Your task
Starting at the line that holds "Instruction: Click the", set down each line through the end of the listing, exactly as written and with nothing added.

Records for the task
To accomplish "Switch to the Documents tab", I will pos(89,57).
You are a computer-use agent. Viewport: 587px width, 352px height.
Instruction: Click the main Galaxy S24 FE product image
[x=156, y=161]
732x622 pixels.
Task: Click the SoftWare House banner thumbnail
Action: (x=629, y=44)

Solved exercise
Instruction: Click the main Galaxy S24 FE product image
[x=156, y=161]
732x622 pixels.
Task: Click the SoftWare House banner thumbnail
Action: (x=629, y=44)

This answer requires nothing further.